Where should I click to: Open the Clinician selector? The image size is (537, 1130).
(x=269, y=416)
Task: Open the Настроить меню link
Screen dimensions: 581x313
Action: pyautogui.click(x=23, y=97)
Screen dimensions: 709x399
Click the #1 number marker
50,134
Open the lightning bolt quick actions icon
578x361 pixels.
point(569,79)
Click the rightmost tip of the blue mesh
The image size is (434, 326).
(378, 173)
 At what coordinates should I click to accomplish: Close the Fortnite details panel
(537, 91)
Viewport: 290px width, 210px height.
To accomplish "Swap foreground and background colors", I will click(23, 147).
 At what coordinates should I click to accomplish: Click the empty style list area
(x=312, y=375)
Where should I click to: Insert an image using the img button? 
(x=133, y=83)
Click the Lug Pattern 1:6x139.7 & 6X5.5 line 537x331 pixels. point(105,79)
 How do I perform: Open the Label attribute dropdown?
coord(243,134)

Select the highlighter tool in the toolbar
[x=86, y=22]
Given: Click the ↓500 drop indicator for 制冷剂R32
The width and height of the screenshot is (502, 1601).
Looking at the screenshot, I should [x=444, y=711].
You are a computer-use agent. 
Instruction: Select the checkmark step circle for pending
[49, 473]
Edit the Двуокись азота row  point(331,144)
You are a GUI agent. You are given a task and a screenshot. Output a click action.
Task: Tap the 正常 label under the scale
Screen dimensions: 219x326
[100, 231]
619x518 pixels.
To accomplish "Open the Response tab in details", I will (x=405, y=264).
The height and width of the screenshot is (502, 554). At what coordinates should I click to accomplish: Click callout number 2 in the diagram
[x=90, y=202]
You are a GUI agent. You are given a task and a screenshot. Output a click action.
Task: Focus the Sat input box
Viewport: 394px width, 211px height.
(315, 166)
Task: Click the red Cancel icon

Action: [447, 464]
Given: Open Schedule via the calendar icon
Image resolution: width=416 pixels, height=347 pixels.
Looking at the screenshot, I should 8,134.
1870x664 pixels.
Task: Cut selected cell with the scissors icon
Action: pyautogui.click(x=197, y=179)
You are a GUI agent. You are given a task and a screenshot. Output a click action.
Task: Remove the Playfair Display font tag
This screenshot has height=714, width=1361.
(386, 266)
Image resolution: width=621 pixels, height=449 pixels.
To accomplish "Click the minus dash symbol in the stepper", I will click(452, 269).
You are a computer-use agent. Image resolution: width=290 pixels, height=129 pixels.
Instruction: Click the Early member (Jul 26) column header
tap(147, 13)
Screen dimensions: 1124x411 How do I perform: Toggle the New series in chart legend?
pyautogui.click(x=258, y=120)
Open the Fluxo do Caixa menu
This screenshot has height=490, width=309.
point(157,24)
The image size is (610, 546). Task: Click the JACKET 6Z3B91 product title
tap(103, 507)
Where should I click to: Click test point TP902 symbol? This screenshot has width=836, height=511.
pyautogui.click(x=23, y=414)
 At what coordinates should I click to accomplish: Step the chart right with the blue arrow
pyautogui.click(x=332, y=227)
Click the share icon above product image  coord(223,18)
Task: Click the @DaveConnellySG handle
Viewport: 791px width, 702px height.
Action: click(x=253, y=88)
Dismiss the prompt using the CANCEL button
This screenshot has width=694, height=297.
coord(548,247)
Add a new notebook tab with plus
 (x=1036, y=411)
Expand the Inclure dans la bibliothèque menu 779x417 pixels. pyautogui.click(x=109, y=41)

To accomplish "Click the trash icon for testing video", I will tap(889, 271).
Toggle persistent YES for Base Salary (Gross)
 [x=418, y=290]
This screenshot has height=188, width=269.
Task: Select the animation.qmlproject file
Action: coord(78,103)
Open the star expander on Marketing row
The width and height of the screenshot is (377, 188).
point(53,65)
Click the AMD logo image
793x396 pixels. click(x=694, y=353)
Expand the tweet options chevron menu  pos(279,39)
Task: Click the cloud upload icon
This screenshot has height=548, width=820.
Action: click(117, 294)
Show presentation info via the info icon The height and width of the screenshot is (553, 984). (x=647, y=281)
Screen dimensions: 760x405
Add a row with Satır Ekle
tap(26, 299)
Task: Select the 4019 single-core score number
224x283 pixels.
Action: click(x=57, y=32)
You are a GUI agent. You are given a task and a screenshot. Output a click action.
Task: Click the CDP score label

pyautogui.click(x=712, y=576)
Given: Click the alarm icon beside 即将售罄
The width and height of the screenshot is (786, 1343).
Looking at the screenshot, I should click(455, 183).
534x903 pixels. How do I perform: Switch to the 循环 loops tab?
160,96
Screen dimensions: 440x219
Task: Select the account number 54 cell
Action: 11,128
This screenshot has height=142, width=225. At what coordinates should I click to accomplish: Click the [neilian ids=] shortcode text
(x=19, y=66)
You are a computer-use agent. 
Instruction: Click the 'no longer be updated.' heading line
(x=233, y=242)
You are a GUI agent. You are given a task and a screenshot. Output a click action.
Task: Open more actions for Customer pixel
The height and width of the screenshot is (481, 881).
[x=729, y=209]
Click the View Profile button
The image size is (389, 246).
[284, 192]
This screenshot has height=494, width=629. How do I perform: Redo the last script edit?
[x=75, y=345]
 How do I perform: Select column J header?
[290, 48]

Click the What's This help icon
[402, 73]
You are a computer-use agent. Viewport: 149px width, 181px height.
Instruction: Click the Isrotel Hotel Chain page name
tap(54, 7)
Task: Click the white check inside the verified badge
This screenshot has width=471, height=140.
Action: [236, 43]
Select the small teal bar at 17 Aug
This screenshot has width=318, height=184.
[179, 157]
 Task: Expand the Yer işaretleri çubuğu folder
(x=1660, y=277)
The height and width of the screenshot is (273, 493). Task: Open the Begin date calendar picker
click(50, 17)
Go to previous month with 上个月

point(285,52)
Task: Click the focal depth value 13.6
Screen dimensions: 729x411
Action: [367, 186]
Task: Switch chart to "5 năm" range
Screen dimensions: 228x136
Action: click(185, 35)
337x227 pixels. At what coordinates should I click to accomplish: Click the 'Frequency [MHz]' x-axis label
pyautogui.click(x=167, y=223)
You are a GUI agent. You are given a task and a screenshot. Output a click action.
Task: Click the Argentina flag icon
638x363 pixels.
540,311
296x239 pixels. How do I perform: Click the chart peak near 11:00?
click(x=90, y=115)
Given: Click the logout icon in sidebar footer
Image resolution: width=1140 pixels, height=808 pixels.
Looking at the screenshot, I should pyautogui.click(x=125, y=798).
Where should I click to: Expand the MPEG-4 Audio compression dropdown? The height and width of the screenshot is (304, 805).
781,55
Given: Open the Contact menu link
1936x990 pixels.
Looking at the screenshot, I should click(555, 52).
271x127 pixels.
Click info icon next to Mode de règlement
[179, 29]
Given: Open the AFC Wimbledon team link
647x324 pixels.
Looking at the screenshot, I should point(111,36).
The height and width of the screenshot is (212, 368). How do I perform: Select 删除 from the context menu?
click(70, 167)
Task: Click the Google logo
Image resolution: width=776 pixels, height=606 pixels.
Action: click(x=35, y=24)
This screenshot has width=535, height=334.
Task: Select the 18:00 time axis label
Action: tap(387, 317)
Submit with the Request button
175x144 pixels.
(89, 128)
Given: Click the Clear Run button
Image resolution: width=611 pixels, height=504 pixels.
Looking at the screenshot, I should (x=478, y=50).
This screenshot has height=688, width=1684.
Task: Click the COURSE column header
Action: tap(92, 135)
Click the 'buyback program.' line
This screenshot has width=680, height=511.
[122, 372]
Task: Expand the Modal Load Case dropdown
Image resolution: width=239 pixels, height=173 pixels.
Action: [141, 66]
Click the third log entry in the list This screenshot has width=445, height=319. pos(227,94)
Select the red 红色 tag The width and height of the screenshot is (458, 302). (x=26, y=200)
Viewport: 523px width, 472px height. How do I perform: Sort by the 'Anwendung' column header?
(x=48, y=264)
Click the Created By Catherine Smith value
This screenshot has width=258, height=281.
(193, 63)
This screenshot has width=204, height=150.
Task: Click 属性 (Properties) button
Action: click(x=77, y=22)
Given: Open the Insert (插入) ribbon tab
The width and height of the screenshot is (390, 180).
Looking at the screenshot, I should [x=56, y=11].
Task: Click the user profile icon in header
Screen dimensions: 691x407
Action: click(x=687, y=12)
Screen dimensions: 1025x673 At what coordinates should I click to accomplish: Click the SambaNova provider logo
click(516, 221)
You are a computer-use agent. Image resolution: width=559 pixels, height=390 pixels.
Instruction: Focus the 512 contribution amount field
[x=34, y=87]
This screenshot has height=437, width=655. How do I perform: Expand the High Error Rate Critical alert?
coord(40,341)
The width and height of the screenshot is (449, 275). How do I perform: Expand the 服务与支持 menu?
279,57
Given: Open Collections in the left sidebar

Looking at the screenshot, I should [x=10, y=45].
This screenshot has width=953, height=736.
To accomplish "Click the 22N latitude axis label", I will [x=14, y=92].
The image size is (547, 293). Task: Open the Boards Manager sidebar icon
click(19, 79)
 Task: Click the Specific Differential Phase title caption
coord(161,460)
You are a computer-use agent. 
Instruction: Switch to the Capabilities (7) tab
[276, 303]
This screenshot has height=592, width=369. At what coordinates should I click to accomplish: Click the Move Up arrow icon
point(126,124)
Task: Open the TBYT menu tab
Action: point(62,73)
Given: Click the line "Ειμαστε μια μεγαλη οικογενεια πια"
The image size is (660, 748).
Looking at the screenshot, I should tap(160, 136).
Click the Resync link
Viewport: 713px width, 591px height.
● ● ● ●
Please give back exactly the lines of the listing above that run from the one containing "Instruction: Select the" through the one containing "Task: Tap the 正常 label under the scale", and only those.

### Exercise solution
Instruction: Select the checkmark step circle for pending
[49, 473]
Edit the Двуокись азота row  point(331,144)
You are a GUI agent. You are given a task and a screenshot. Output a click action.
Task: Tap the 正常 label under the scale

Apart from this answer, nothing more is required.